**The records:**
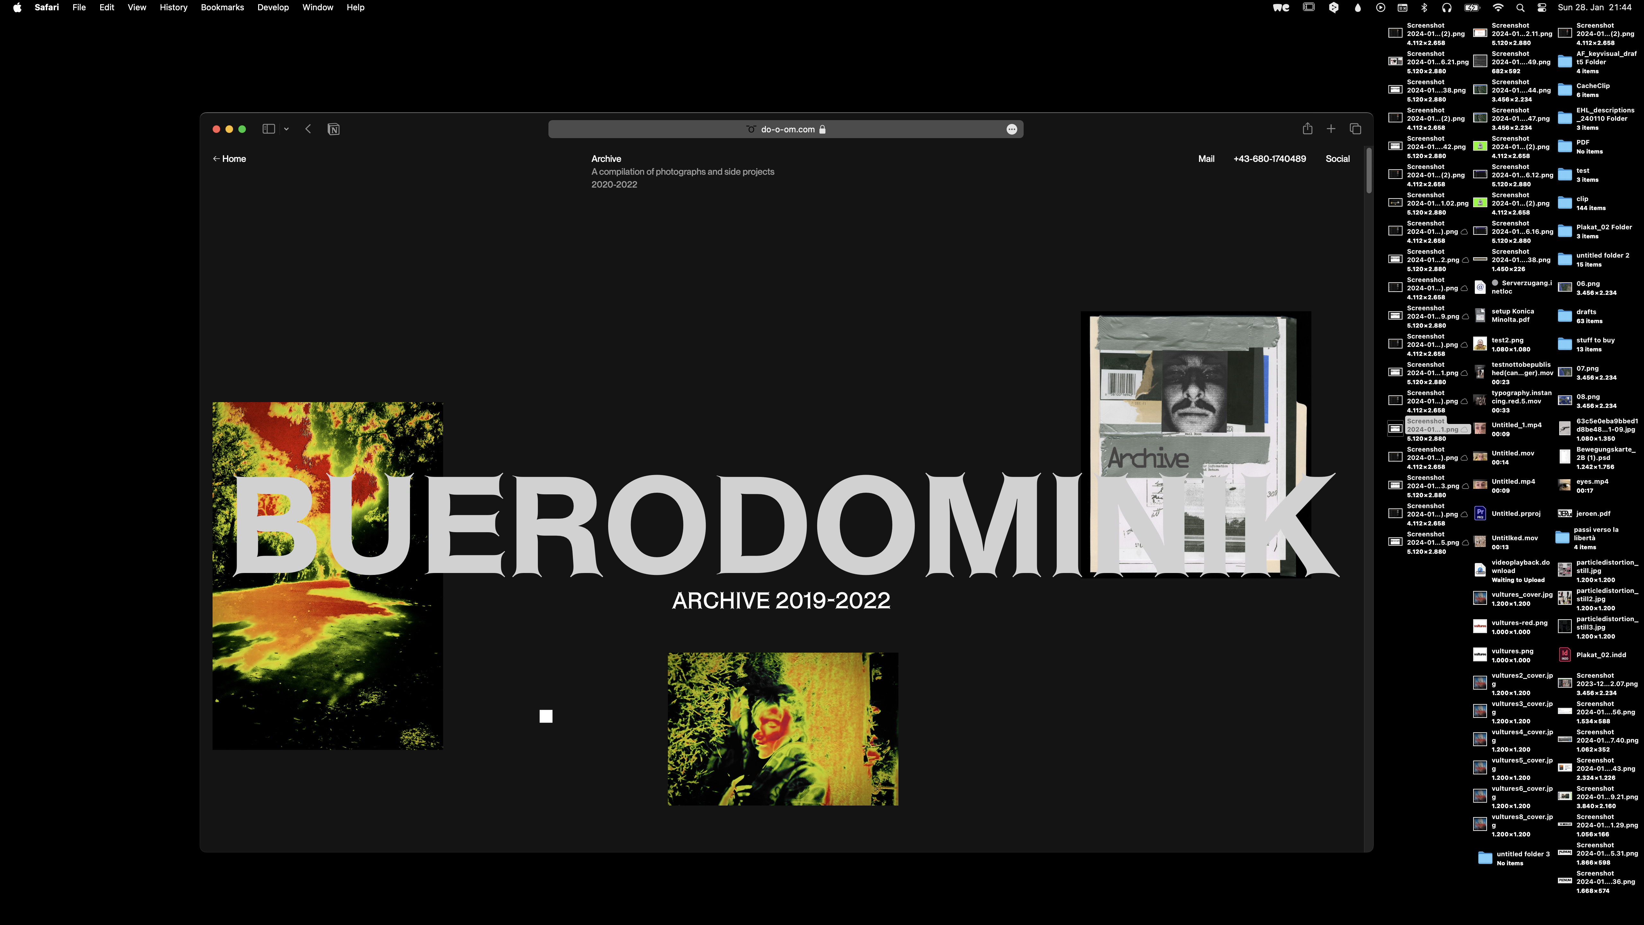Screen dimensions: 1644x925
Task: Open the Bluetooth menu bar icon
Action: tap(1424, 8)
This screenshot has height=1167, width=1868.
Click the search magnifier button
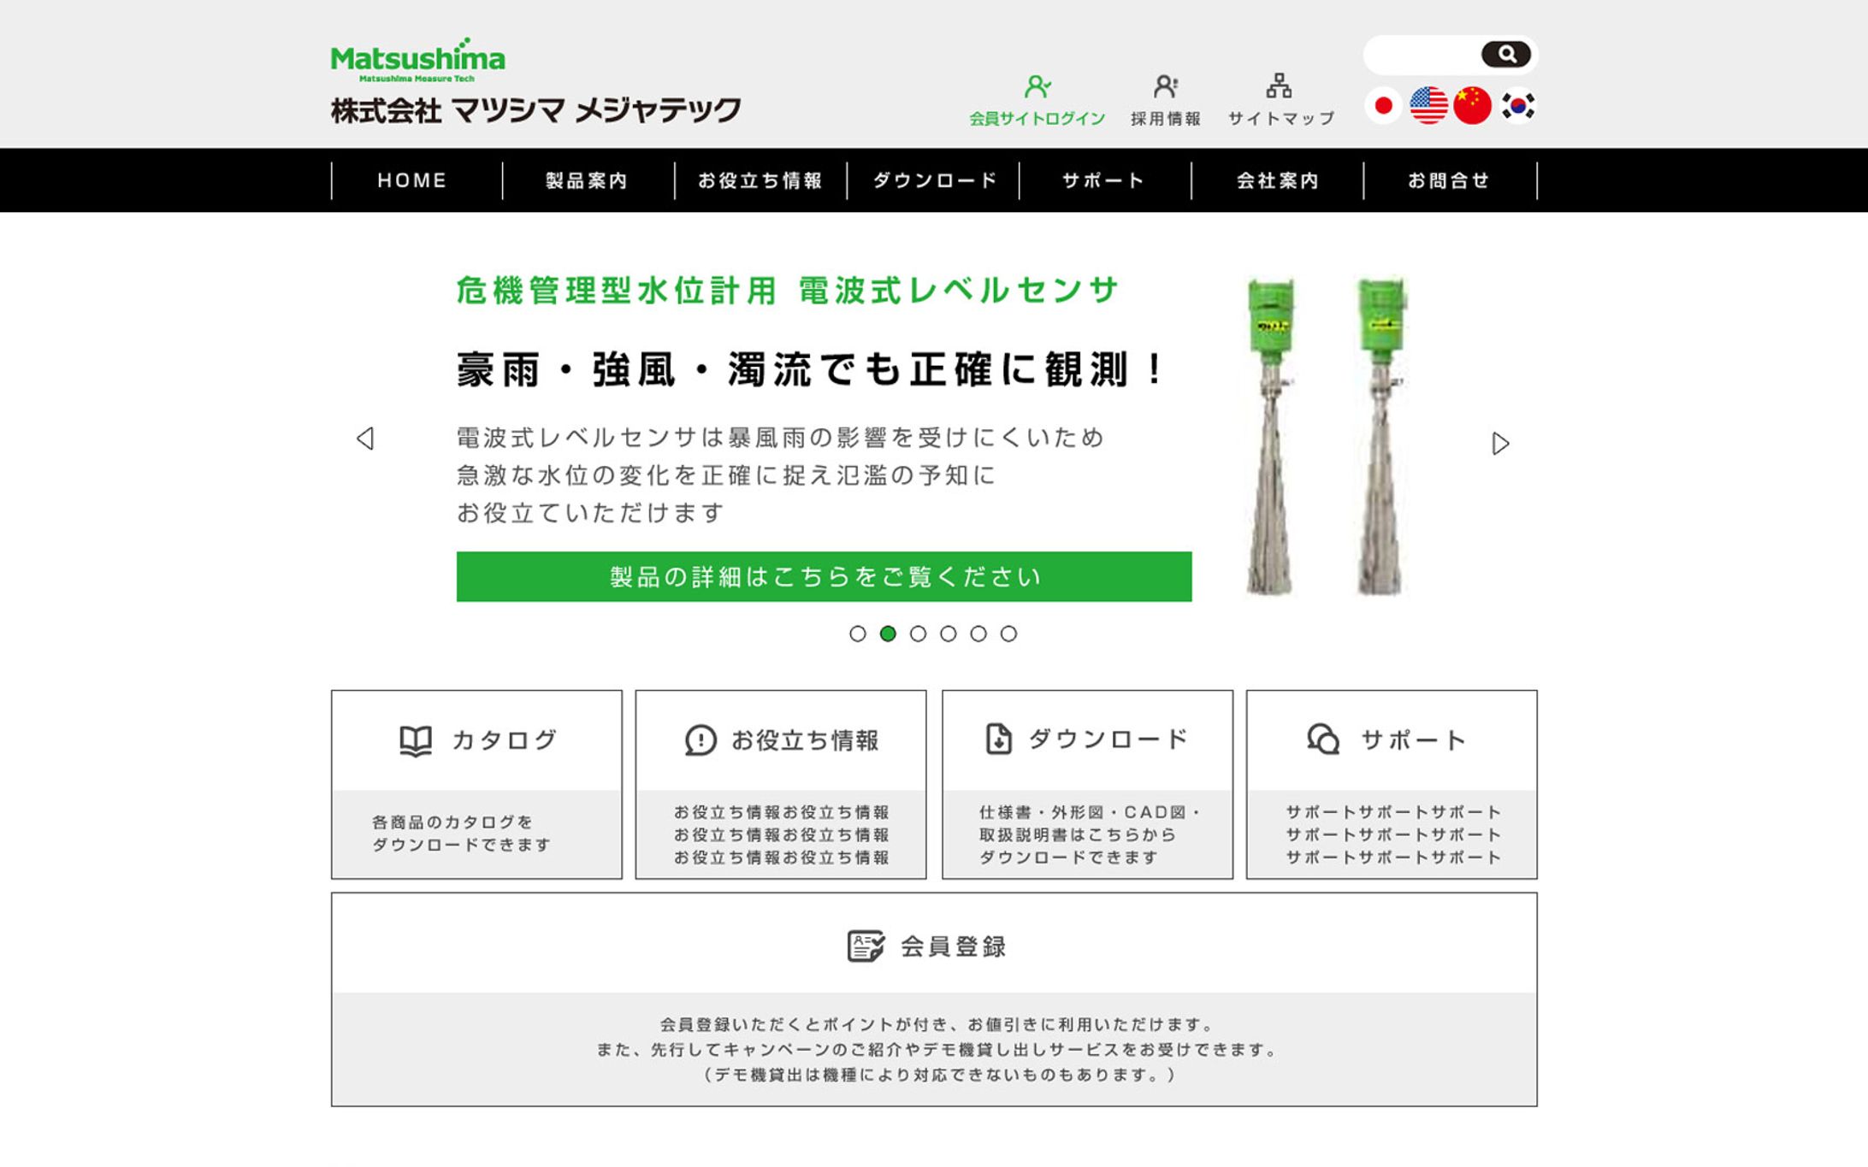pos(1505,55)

**To do:**
When you reach the line with "This screenshot has height=1167, width=1868." in the entries above, start copying, and go on word for word to the last line; skip any picture.

**Your solution:**
This screenshot has height=1167, width=1868.
Click the search magnifier button
pos(1505,55)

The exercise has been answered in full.